ホールに入ってきた道子に、3人はごく自然に挨拶を返した。


「はい、お昼は3件だけです」


沙織の返事に頷いている道子の方に、純子が近付いていく。


「オーナー、少し顔色が悪いみたいですけど大丈夫ですか?」

「そう?
大丈夫よ、ご心配なく。
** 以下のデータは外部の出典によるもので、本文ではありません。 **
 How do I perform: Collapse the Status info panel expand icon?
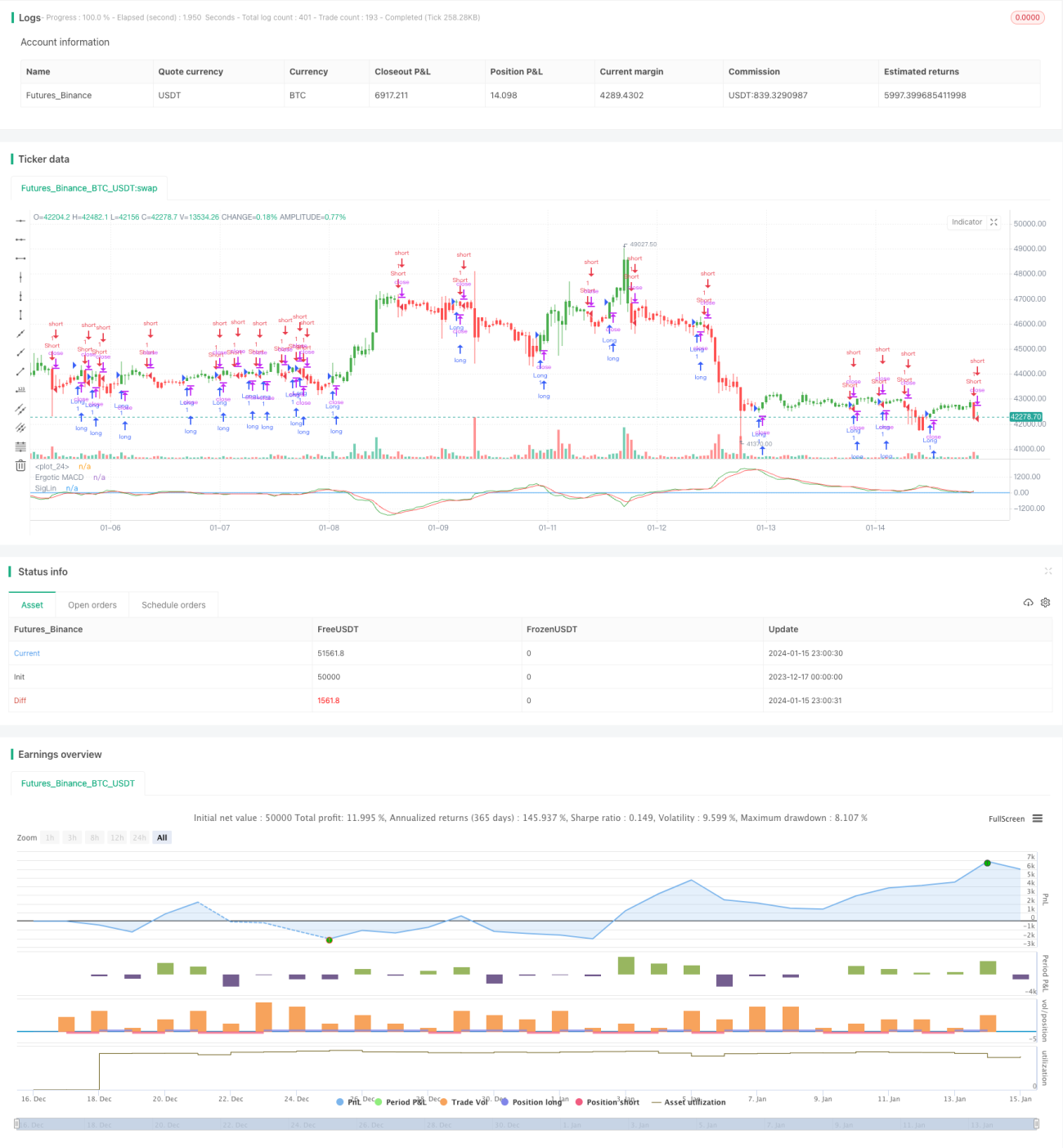[x=1048, y=572]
…ありがとう」

「そうですか、無理しないでくださいね」


道子はレジの釣り銭を確認しながら、軽く頷いて純子を見た。


「純子さん、そのブラウスのボタン、もう1つ上まで閉じてくださる?」

「えっ?…はぁい」


純子は胸元を見つめ、面白くなさそうにボタンを掛けた。

やれやれという顔で純子がテーブルを拭き始めた時、小銭の散らばる音がホールに響いた。


「オーナーっ!」


沙織と杏奈が駆け寄ると、道子は床に座り込んでいた。


「店長っ、店長、オーナーが…」


杏奈がキッチンに入っていった。


「大丈夫ですか?」

「えぇ…大丈夫…」


沙織に支えられ、道子はなんとか立ち上がろうとしてふらついた。


「道子っ…」


店長の浅田が慌てて飛び込んで来た。